Il prossimo capodanno cinese, 31 gennaio 2014, non sarà più annaffiato di cognac ai banchetti, né i dirigenti del partito si scambieranno doni di bottiglie di gran pregio, come d’uso finora. Le grandi case di cognac puntavano tutto sul mercato luxury cinese, visto che la media degli acquisti era ben sopra i 200 dollari al pezzo, un’enormità in rapporto al salario medio locale. Su queste bottiglie di fascia premium le maison hanno un margine mostruoso. Le vendite di cognac in Cina dipendono per un buon quarto da queste usanze, destinate all’abbandono.
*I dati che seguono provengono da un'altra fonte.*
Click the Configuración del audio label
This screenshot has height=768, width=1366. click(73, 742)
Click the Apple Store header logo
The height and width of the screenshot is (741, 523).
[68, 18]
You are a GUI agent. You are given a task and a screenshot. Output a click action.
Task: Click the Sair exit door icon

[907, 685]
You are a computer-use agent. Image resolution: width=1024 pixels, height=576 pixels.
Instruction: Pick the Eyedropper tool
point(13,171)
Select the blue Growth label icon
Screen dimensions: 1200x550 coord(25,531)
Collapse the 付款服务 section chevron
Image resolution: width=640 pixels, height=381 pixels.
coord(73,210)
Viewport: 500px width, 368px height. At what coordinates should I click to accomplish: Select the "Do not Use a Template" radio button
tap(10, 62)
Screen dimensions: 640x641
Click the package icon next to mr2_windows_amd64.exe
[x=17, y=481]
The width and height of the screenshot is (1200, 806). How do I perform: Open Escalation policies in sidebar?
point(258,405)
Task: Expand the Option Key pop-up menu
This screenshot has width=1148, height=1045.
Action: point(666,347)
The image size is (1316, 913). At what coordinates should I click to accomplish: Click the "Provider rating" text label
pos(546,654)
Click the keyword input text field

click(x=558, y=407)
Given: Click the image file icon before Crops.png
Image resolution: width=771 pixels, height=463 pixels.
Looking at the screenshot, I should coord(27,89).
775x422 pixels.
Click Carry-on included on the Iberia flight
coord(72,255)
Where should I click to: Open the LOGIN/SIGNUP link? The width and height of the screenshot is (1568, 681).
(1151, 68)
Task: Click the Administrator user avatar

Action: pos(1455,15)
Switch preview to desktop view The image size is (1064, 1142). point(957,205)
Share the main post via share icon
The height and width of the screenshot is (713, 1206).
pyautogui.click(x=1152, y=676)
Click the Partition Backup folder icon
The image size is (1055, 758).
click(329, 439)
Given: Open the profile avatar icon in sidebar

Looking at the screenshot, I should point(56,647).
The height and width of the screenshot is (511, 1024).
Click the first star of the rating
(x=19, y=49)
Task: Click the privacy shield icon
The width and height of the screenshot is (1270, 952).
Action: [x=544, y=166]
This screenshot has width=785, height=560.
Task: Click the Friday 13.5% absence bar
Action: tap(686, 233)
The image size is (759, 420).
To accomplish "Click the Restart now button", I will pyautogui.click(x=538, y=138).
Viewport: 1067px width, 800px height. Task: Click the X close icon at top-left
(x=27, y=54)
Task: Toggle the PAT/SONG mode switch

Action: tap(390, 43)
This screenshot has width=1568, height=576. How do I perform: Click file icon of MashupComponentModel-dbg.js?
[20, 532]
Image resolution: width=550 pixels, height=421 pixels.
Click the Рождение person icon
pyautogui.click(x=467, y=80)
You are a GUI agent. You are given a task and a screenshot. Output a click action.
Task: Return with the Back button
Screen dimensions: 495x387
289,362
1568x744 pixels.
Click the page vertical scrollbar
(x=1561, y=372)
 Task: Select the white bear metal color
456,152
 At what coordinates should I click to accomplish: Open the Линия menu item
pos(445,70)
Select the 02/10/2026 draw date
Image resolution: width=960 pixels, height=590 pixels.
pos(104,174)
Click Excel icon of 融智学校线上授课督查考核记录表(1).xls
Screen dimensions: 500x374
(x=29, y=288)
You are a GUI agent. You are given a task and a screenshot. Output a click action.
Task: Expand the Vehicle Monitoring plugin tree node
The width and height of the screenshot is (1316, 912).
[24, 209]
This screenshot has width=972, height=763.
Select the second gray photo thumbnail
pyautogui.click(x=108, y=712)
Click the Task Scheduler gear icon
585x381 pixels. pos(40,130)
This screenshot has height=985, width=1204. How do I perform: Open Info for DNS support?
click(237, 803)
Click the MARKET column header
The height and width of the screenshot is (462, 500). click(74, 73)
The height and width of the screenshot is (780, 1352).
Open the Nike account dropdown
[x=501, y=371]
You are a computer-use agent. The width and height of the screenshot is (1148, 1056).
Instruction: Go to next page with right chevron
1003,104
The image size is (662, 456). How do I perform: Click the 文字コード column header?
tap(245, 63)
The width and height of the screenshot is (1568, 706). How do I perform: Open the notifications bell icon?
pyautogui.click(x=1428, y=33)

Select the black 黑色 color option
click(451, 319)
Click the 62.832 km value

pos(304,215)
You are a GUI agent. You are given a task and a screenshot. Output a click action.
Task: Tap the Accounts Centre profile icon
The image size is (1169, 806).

La Rémy Cointreau, uno dei big player, ha emesso un profit warning in discesa a 2 cifre per la debolezza del mercato cinese, da cui l’azienda dipende per circa il 60% dei suoi fatturati, una parte assai rilevante. La piazza è ormai da mesi stagnante con forti stock invenduti. Martedì scorso le sue azioni sono crollate del 10% in borsa.
Lo stesso calo si aspettano i gruppi LVMH (Hennessy) e Pernod-Ricard (Martell), benchè meno toccati dal crollo dei consumi, per avere portafogli più diversificati e meno legati al mercato cinese.
I cinesi non smetteranno di comprare cognac, passando magari alle qualità inferiori, ma forse anche noi torneremo a berlo a prezzi più umani.